■ Aim of the task ■
Rewrite the stretch of material from the line containing "Select the red square marking Beijing" through the line containing "point(1106,385)", both lines included, keeping the requests and every other line. Multiply each coordinate in the answers by 1.7 and round to a whole number, with halves rounding up.

■ Listing ■
● ● ● ● ● ● ●

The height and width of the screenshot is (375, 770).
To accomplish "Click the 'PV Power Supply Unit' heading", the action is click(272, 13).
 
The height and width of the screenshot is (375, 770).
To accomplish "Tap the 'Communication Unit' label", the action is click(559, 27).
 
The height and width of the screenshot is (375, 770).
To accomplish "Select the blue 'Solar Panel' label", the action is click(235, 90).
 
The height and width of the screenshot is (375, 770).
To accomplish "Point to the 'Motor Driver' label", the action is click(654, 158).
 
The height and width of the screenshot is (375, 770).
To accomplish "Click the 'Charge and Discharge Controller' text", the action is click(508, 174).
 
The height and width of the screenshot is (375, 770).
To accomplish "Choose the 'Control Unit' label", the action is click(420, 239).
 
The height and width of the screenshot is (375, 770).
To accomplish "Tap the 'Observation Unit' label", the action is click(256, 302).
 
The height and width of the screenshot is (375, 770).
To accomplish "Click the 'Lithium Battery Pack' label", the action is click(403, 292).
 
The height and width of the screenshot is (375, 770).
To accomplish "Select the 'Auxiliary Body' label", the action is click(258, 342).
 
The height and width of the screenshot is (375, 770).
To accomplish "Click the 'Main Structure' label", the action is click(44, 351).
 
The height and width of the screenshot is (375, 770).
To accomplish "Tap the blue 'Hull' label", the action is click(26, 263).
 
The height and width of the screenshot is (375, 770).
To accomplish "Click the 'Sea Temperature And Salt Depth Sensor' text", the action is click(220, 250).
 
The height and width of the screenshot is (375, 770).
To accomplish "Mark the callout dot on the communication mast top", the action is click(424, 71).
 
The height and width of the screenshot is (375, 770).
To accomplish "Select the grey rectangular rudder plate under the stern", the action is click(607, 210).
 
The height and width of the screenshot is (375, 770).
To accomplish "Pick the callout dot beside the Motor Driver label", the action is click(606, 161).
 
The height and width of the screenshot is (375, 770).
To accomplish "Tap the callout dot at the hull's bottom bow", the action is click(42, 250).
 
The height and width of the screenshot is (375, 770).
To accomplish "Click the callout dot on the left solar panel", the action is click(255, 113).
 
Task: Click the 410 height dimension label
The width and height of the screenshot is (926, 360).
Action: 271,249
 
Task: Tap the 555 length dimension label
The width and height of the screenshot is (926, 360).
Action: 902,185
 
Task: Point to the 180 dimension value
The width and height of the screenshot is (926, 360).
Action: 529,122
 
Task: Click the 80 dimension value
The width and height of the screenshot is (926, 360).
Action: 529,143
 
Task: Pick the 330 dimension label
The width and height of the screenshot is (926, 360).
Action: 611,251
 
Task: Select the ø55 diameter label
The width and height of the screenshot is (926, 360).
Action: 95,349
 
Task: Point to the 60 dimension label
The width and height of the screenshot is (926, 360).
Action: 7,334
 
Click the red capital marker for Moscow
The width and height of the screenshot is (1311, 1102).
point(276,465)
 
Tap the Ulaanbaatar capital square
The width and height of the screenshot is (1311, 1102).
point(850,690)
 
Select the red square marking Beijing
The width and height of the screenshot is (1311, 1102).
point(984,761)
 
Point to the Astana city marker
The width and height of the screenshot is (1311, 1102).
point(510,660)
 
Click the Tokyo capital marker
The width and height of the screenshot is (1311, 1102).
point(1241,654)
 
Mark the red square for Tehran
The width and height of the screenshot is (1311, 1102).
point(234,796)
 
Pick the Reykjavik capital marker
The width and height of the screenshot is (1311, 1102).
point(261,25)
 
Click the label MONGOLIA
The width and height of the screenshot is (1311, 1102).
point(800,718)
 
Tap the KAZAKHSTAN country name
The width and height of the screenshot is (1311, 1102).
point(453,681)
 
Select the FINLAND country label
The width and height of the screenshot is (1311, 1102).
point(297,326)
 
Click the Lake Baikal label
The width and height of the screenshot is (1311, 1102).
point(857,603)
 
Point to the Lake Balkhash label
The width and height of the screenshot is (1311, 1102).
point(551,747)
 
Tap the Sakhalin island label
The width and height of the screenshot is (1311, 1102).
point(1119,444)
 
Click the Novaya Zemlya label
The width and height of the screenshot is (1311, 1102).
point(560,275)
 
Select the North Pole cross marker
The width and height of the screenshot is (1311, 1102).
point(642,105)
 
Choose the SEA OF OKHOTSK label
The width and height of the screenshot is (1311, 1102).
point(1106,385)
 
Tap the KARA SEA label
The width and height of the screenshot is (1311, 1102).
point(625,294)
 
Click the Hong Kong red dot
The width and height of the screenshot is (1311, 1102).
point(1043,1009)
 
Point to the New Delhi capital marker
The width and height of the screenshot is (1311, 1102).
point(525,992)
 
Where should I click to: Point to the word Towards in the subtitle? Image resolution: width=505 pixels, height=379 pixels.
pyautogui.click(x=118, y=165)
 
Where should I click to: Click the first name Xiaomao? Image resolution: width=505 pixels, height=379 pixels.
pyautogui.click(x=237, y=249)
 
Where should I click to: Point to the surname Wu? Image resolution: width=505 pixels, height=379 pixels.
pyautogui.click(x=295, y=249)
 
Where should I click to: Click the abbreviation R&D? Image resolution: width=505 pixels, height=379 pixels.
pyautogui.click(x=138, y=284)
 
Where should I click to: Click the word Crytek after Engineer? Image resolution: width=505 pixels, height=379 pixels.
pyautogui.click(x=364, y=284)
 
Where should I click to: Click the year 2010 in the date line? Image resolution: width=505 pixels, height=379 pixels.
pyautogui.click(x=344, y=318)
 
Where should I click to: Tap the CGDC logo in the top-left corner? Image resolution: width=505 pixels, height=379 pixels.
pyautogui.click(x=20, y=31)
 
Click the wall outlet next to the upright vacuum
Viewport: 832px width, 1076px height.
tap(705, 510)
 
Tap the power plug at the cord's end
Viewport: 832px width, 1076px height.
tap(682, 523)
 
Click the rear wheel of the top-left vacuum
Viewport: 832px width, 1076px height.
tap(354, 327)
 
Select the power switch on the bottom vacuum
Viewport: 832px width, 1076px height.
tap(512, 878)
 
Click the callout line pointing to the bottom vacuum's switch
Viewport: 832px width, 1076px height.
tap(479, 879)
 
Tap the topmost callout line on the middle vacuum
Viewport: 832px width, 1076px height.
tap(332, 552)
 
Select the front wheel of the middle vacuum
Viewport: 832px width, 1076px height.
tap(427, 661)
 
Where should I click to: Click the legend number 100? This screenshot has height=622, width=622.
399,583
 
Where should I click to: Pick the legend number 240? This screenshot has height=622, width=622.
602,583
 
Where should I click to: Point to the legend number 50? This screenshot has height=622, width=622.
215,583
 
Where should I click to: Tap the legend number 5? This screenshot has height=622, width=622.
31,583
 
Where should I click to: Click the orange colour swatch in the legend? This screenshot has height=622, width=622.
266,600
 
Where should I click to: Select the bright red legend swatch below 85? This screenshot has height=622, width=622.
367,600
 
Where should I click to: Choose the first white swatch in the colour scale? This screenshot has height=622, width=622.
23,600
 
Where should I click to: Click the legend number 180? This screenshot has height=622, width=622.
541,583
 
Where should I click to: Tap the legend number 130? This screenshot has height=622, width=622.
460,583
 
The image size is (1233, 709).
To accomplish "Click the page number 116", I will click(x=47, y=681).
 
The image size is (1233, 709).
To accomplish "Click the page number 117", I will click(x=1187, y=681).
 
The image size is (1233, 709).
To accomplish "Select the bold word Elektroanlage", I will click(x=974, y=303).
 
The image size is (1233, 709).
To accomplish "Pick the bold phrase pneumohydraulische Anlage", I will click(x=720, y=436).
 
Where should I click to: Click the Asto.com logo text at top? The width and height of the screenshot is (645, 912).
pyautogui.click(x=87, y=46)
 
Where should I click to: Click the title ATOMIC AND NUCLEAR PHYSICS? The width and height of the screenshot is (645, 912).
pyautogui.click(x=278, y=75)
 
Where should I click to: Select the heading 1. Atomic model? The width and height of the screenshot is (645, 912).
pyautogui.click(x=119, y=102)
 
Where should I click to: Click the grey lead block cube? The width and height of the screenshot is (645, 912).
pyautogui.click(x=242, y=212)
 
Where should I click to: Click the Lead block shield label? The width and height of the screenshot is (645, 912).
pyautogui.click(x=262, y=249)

● ● ● ● ● ● ●

■ Expected output ■
Select the red square marking Beijing
The width and height of the screenshot is (1311, 1102).
point(1673,1294)
 
Point to the Astana city marker
The width and height of the screenshot is (1311, 1102).
point(867,1122)
 
Click the Tokyo capital marker
The width and height of the screenshot is (1311, 1102).
point(2110,1112)
 
Mark the red square for Tehran
The width and height of the screenshot is (1311, 1102).
point(398,1353)
 
Pick the Reykjavik capital marker
The width and height of the screenshot is (1311, 1102).
point(444,43)
 
Click the label MONGOLIA
The width and height of the screenshot is (1311, 1102).
point(1360,1221)
 
Tap the KAZAKHSTAN country name
The width and height of the screenshot is (1311, 1102).
point(770,1158)
 
Select the FINLAND country label
The width and height of the screenshot is (1311, 1102).
point(505,554)
 
Click the Lake Baikal label
The width and height of the screenshot is (1311, 1102).
point(1457,1025)
 
Point to the Lake Balkhash label
The width and height of the screenshot is (1311, 1102).
point(937,1270)
 
Tap the Sakhalin island label
The width and height of the screenshot is (1311, 1102).
point(1902,755)
 
Click the Novaya Zemlya label
The width and height of the screenshot is (1311, 1102).
point(952,468)
 
Select the North Pole cross marker
The width and height of the screenshot is (1311, 1102).
point(1091,179)
 
Choose the SEA OF OKHOTSK label
The width and height of the screenshot is (1311, 1102).
point(1880,655)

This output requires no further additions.